(Target position records)
◇ ◇ ◇ ◇ ◇ ◇ ◇

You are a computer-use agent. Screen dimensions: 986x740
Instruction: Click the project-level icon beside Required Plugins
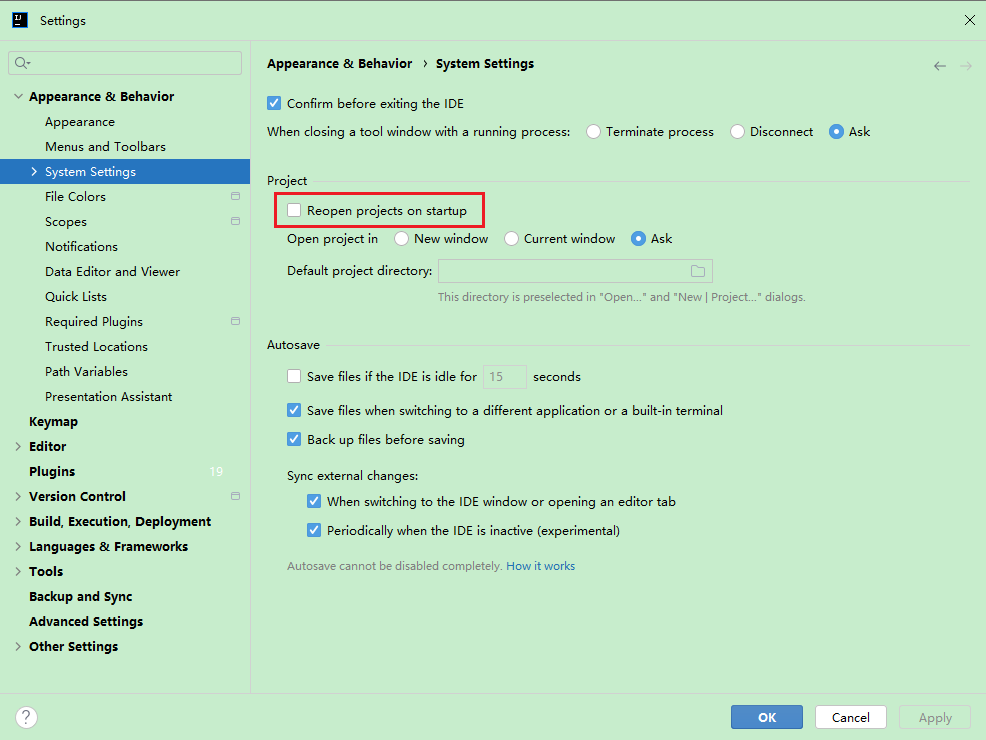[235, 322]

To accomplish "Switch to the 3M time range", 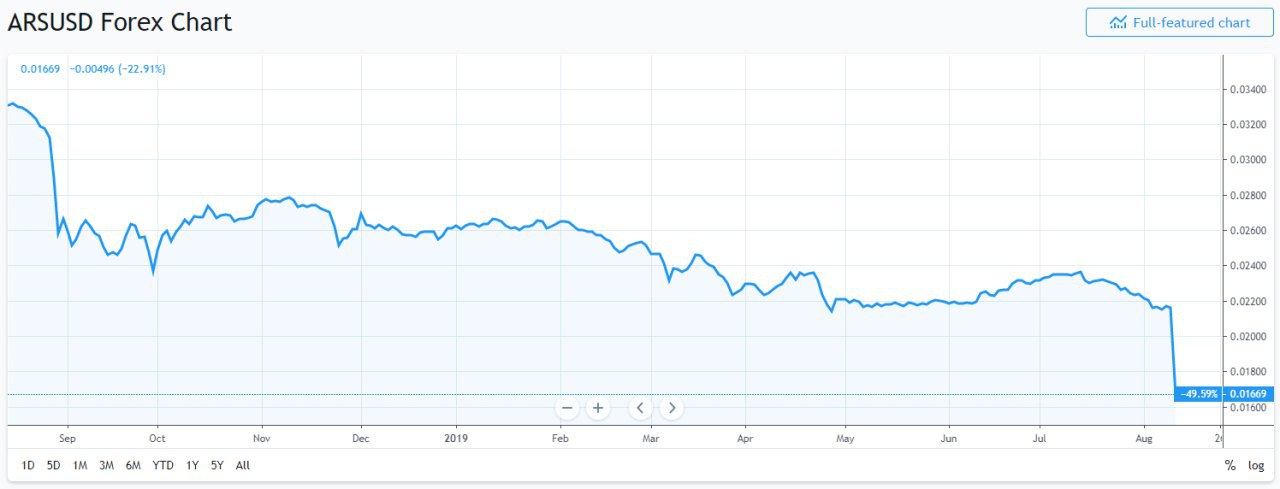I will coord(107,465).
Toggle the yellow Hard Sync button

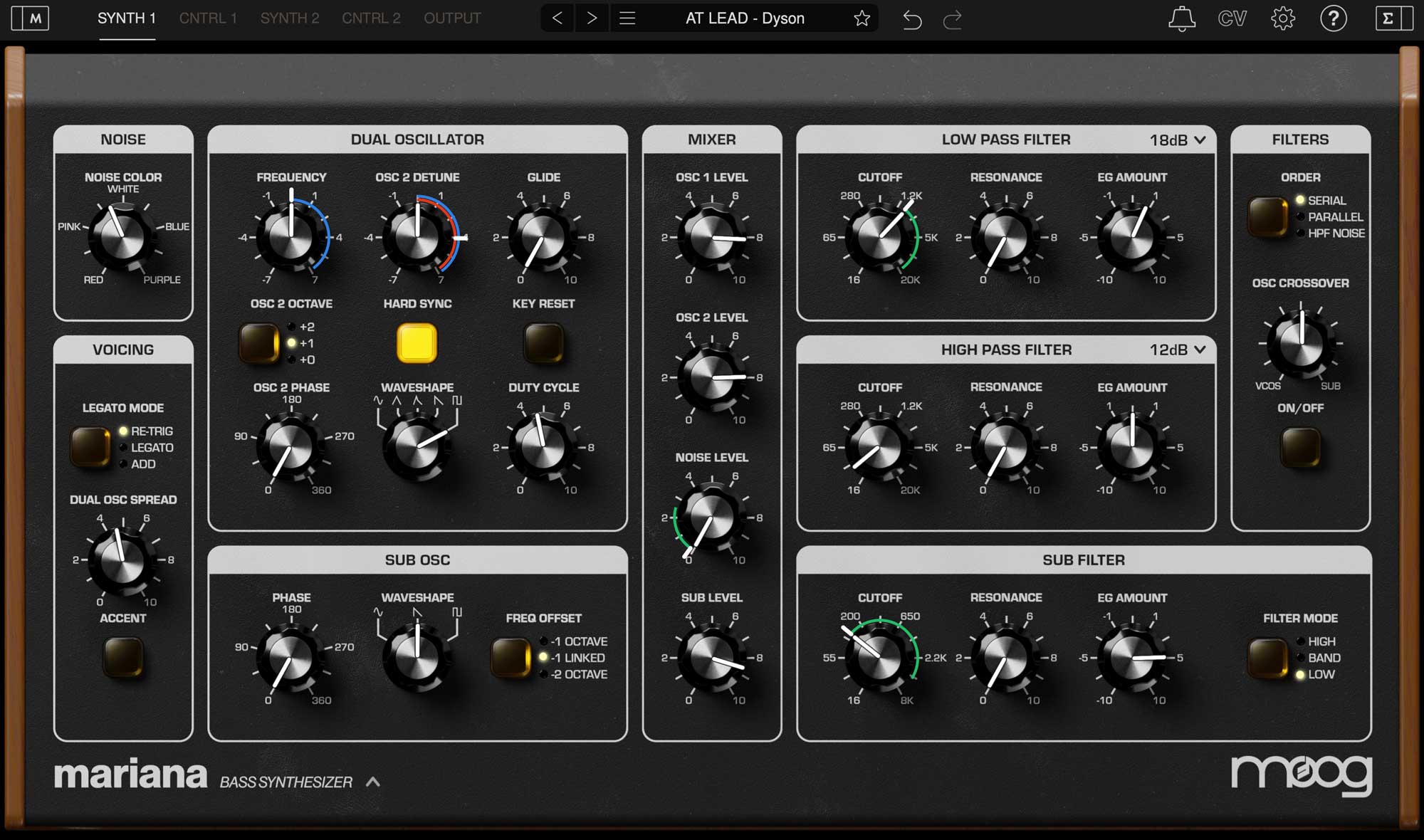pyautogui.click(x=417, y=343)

◇ ◇ ◇ ◇ ◇ ◇ ◇

Please gather every line of the listing that contains the string "Instruction" and copy each one out. Case matters.

● Expected answer:
Instruction: Click the project-level icon beside Required Plugins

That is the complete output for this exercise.